Domestic Company-owned stores
Revenues from domestic Company-owned store operations increased $48.4 million or 13.9% in 2015. This increase was due to a 12.2% increase in same store sales as compared to 2014, as well as an estimated $9.1 million impact of the 53rd week, offset in part by the sale of 14 Company-owned stores to a franchisee that occurred in the first quarter of 2014.

Domestic franchise
Revenues from domestic franchise operations increased $42.6 million or 18.5% in 2015. The increase was driven by an 11.9% increase in same store sales as compared to 2014, as well as an estimated $6.1 million impact of the 53rd week, and an increase in the average number of domestic franchised stores open during 2015. Revenues further benefited from fees paid by franchisees to reimburse us for expenses we incurred for our internally developed online ordering platform. 

Supply chain 
Revenues from supply chain operations are primarily comprised of sales of food, equipment and supplies from our supply chain centers to substantially all of our domestic franchised stores and certain international franchised stores, as summarized in the following table. 

Domestic supply chain
Domestic supply chain revenues increased $115.4 million or 10.1% in 2015. These increases were primarily attributable to higher volumes from increased order counts at the store level and increases in sales of equipment in connection with our store reimaging program, as well as an estimated $27.8 million impact of the 53rd week. They were partially offset by lower cheese and other commodity prices. We estimate that the lower cheese block price (passed through directly in domestic supply chain pricing to franchisees) resulted in an approximate $45.3 million decrease in domestic supply chain revenues during 2015.

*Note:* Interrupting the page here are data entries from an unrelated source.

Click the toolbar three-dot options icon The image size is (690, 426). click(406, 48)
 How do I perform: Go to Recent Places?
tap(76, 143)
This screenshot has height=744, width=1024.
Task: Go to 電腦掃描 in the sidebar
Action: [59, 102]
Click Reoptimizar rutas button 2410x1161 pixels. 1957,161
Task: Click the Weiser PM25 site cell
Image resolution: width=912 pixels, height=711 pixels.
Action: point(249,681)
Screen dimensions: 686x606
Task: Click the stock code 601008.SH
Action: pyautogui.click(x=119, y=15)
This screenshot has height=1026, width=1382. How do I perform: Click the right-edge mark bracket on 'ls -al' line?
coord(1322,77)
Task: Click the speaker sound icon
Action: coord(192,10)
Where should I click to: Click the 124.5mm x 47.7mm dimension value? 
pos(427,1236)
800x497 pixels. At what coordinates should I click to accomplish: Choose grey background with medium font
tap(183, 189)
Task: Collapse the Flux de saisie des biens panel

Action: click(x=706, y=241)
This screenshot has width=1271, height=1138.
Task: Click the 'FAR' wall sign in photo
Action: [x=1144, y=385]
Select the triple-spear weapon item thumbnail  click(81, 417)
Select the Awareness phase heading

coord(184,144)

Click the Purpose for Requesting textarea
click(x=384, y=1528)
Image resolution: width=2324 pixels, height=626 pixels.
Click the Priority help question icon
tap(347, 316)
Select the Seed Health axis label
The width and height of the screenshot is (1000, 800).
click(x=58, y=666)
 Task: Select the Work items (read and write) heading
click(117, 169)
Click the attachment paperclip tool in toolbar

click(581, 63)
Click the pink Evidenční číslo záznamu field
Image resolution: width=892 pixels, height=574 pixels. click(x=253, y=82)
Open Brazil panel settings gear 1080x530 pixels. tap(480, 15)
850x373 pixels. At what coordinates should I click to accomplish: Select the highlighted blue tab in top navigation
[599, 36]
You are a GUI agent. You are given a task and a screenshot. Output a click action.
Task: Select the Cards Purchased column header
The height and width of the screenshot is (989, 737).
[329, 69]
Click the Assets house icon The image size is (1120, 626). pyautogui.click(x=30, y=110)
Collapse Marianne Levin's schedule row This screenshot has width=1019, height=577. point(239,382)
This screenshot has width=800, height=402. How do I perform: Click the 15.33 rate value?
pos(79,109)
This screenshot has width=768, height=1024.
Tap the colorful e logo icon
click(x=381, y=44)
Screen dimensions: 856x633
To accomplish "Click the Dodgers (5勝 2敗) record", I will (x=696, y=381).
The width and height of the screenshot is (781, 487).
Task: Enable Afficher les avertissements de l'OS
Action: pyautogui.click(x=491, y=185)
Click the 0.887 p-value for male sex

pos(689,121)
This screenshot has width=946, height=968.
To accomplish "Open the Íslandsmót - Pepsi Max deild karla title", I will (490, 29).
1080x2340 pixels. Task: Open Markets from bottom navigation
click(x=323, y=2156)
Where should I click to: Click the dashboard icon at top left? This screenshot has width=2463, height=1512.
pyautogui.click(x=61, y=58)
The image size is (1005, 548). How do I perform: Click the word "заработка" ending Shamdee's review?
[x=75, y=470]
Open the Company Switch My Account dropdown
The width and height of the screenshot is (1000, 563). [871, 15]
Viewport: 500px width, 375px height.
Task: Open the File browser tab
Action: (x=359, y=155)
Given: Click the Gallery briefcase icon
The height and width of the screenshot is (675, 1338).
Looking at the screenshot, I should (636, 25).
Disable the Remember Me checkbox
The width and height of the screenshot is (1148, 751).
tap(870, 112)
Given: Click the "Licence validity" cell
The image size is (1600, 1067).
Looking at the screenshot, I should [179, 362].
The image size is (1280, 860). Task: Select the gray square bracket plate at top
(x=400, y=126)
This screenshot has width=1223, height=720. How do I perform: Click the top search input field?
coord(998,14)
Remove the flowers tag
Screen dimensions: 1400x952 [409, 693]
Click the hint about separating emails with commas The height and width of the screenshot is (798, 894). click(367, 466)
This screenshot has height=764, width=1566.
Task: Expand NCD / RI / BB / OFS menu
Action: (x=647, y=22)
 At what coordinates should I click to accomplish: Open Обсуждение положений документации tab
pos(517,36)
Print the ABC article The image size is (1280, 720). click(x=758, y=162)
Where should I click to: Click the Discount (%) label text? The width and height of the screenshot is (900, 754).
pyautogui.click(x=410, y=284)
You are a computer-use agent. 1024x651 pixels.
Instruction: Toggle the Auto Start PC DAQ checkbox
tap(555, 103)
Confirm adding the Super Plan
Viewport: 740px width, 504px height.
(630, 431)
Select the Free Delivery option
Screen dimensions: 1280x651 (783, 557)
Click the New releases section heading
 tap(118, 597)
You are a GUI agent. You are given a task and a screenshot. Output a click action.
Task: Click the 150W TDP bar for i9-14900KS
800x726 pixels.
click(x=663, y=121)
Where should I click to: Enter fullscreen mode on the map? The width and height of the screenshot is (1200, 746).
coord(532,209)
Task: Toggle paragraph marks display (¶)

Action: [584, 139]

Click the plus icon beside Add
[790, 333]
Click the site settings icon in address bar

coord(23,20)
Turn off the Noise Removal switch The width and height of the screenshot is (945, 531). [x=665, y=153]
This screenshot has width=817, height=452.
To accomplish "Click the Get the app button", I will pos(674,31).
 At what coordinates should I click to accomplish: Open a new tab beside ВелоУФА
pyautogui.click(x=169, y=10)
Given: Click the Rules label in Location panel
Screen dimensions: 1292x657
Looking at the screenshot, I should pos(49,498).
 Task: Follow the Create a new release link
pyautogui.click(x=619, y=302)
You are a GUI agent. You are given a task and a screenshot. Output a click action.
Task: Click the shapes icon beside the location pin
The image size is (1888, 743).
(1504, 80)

International supply chain 
Revenues from international supply chain operations increased $5.2 million or 4.3% in 2015. This increase resulted primarily from higher volumes in 2015 and an estimated $2.6 million impact of the 53rd week, and were offset in part by the negative impact of foreign currency exchange rates of approximately $16.4 million in 2015.

International franchise
International franchise revenues primarily consist of royalties from retail sales and other fees from our international franchise stores. Revenues from international franchise operations increased $11.0 million or 7.2% in 2015. This increase was due to an increase in the average number of international stores open during 2015, higher same store sales and an estimated $4.1 million impact of the 53rd week, and was offset in part by the negative impact of changes in foreign currency exchange rates of approximately $19.9 million in 2015. Excluding the impact of foreign currency exchange rates, same store sales increased 7.8% in 2015 compared to 2014. When the impact of foreign currency exchange rates is included, same store sales decreased 4.4% in 2015 compared to 2014. This variance was caused by a generally stronger U.S. dollar when compared to the currencies in the international markets in which we compete.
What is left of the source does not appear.